One of my favorite Italian desserts has been a staple of my Grandmotherís dessert table at holiday dinners for as long as I can remember. The best part is that it is something that I was always able to help with. Stuffed dates were always a task that the kids could do, by simply taking the pre-sliced dates and stuffing about a tea spoon full of cream cheese into them and then dotting them each with a pecan, we could be happy to know we had helped. Even if we ate a date or two along the way.

A variation on this dessert, which is popular in Milan takes a little bit more grown up help. After the dates are stuffed with the cream cheese, a grown up can dip the date into a mixture of bittersweet chocolate and milk and then let them harden. The product is a delicious, almost candy-like concoction that appeals to the sweet and the salty taste buds.

There are desserts that many people take for granted. Rice pudding, for example, is one of the simplest pleasures for Italian households. Milk, sugar, rice, and cinnamon are the staples of this favorite, but it can be substituted to taste with extra sugar, honey, nutmeg, or raisins. My personal favorite is with extra cinnamon and dried cranberries. Another simple that many people forget about, or perhaps even loathe, is the Panettone, otherwise known as fruit cake. A staple on many Christmas tables, the Panettone has gotten a bad rep in the United States, perhaps because of its strong Anise taste. When done right though, a Panettone can be truly delightful.
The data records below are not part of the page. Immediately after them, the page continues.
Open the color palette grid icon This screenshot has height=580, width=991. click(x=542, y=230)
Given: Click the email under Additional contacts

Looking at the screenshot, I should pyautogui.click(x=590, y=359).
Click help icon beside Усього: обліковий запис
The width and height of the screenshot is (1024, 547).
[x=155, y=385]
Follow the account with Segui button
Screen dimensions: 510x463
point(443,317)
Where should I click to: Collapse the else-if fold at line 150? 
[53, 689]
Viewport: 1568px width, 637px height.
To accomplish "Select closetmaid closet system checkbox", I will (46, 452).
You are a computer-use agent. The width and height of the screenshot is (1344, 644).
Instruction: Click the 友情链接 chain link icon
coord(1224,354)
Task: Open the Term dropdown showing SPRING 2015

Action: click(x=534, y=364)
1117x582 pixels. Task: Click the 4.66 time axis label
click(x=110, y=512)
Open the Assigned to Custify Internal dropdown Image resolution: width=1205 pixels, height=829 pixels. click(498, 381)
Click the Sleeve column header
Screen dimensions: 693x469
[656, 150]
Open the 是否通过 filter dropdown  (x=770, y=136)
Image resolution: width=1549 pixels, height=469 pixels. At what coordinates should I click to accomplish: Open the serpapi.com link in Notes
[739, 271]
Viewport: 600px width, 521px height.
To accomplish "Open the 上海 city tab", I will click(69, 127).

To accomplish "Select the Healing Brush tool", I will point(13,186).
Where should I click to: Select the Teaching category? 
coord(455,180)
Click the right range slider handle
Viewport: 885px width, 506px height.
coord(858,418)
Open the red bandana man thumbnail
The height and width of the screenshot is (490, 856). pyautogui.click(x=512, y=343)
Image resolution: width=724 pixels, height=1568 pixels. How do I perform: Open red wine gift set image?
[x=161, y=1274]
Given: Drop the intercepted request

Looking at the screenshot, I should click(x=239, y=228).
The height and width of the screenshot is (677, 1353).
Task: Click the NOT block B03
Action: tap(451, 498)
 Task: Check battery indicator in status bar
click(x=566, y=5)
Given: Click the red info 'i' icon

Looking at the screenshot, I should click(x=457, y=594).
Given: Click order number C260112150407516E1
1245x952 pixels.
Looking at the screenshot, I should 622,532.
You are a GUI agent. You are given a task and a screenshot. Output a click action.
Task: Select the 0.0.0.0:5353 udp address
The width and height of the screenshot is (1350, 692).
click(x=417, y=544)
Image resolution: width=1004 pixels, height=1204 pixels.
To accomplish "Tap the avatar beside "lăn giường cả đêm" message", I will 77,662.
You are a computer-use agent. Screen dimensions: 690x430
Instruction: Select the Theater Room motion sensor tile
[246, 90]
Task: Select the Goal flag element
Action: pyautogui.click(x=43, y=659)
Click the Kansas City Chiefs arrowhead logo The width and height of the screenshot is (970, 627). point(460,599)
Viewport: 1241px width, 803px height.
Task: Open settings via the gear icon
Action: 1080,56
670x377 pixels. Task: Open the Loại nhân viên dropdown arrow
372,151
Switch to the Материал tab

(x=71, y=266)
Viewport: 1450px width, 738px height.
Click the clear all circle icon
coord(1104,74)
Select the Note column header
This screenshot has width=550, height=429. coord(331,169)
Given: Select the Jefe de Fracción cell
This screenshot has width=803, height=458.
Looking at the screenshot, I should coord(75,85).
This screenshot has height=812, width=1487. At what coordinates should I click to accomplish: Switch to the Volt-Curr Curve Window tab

Other than the cannoli, the most popular Italian dessert is undoubtedly Tiramisu. This alcoholic spongy cake has taken the world by storm with relatively young origins. No one seems to know exactly how the Tiramisu was invented, or by who. What does seem to be agreed upon is that is was invented sometime in the 1960s in the Veneto region of Italy. The ingredients of Tiramisu are basic, but everyone seems to do it a little bit different. Mascarpone, espresso and zabaglione cream make up the complimentary tastes of this delicious dessert, but it would be impossible to create without the base of savoiardi cake, otherwise known as lady fingers. These spongy biscuits make trouble for pastry servers with their delicate spongy nature, but like all Italian desserts are well worth the trouble.